Pharmacological modulation of lung cancer cells for potassium ion depletion.

BACKGROUND

Depletion of intracellular potassium ions (K+) is necessary for cells to shrink, induce DNA fragmentation and activate caspases, events which are features of apoptosis.

METHODS

We used 86Rb+ as a K+ analogue to evaluate the possibility of pharmacologically depleting human pulmonary mesothelioma (P31) and small cell lung cancer (U1690) cells of K+, for future use in studies of apoptosis induction.

RESULTS

The Na+, K+, 2CI(-)-cotransport inhibitor bumetanide transiently inhibited 86Rb+ influx, but when combined with the Na+, K+, ATPase pump inhibitor ouabain there was a marked and lasting (up to 6 h) 86Rb+ influx inhibition. Cellular K+ efflux was augmented by amphotericin B, digitonin and nigericin.
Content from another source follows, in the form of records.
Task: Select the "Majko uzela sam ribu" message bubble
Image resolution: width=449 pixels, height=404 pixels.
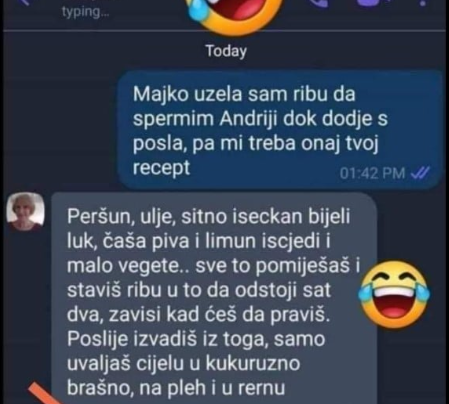Action: (281, 129)
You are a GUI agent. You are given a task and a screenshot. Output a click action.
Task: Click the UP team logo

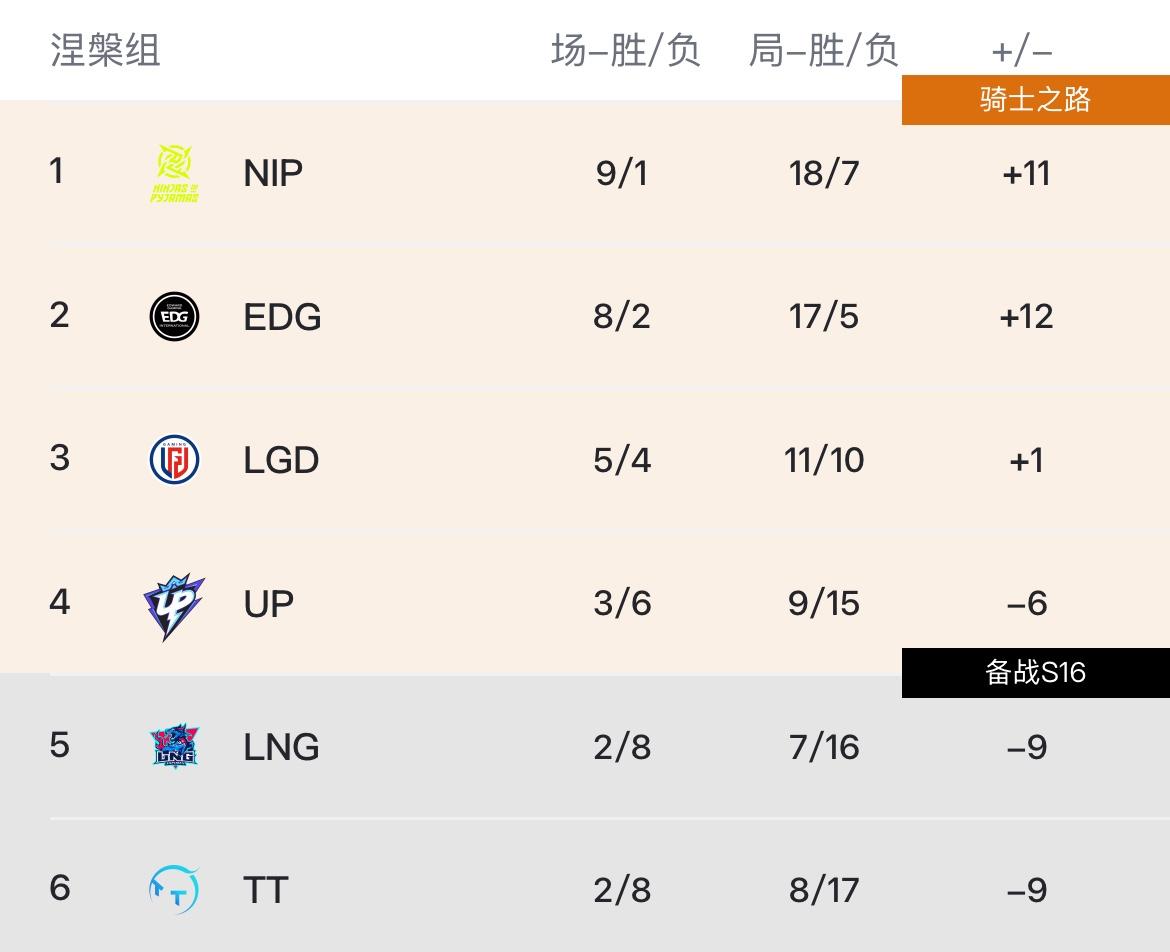[x=174, y=604]
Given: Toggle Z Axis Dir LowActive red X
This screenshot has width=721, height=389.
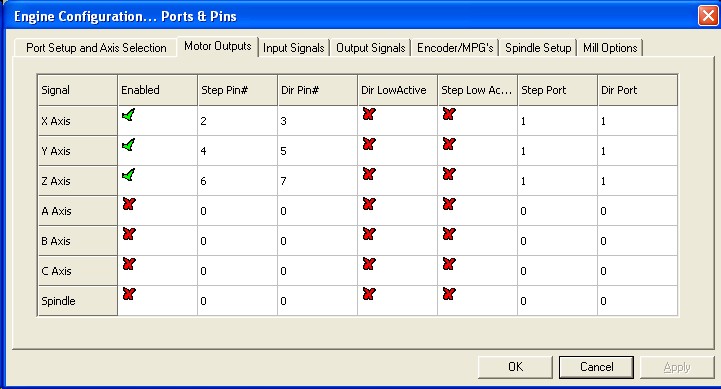Looking at the screenshot, I should tap(369, 174).
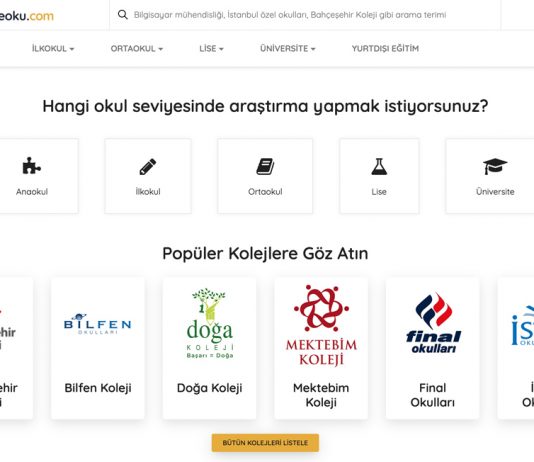Choose the İlkokul pencil icon
The height and width of the screenshot is (462, 534).
(x=148, y=166)
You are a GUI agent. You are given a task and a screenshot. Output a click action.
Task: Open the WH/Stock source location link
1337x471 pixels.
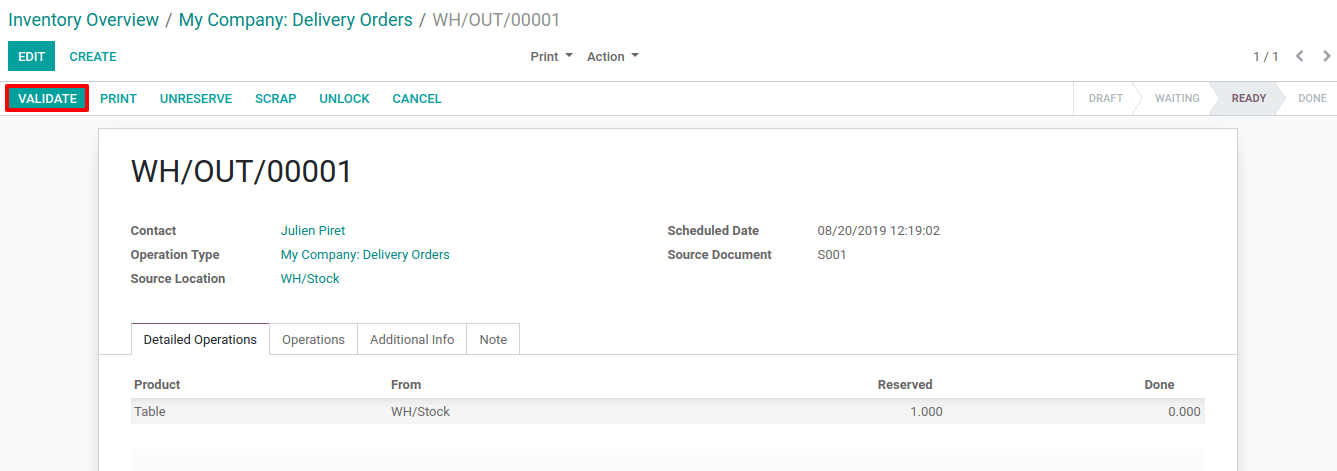click(310, 279)
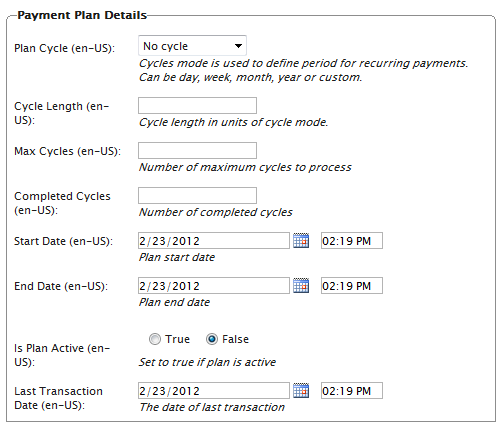This screenshot has height=428, width=504.
Task: Focus the Cycle Length input field
Action: coord(197,105)
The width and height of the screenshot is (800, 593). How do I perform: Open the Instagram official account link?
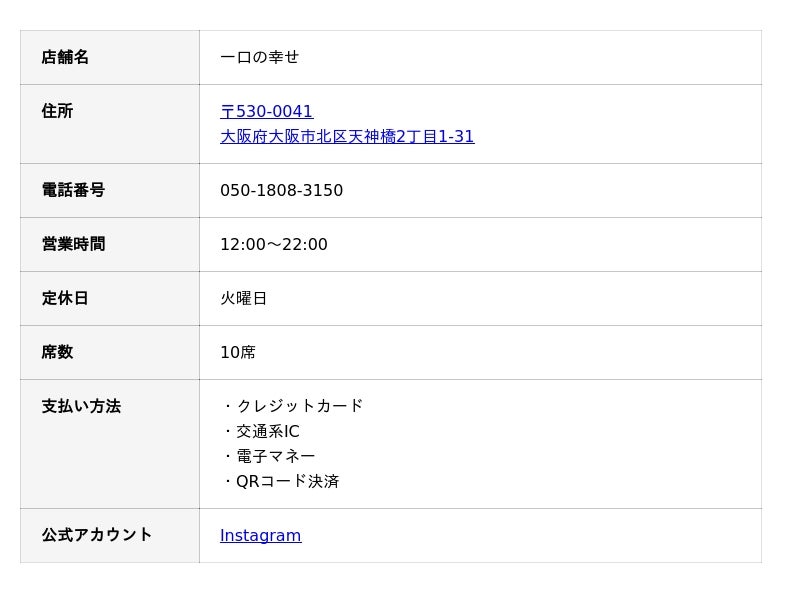[260, 536]
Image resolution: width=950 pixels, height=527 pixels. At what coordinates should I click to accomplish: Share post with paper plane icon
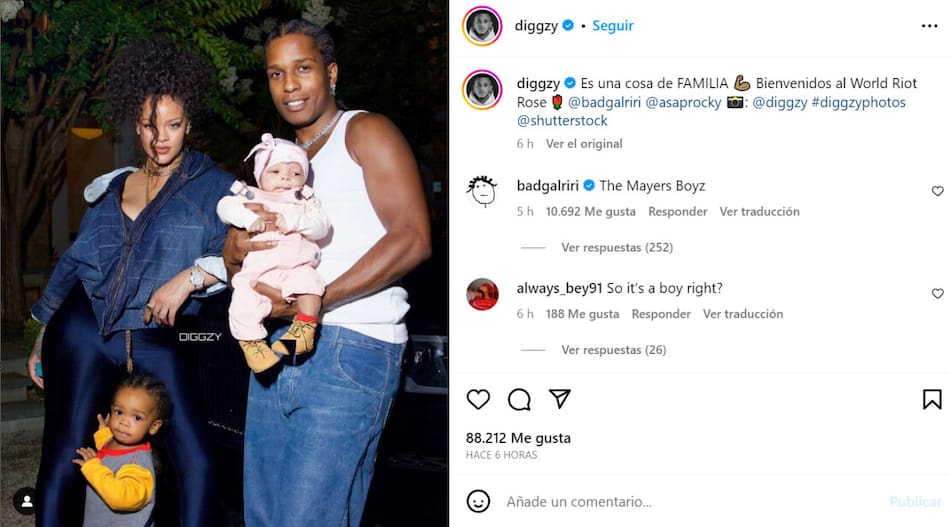[x=560, y=399]
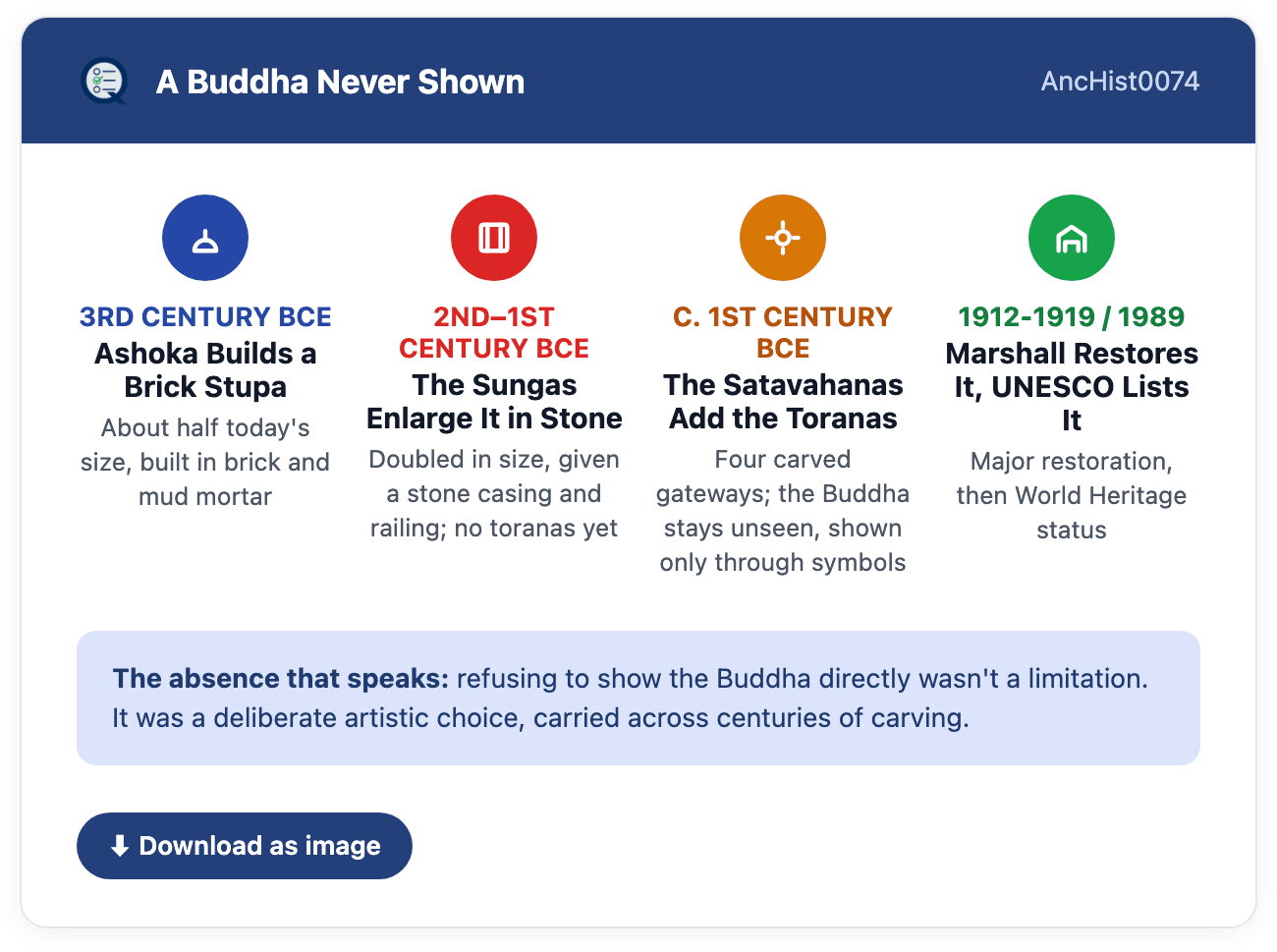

Amphotericin B was an effective 86Rb+ efflux stimulator with low cytotoxicity, whereas digitonin caused cell detachment and nigericin increased LDH release in the U1690 cell line, indicating considerable toxicity of the drugs.

CONCLUSIONS

It is possible to efficiently reduce intracellular K+ by persistent K+ influx inhibition and simultaneous K+ efflux stimulation with clinically available drugs.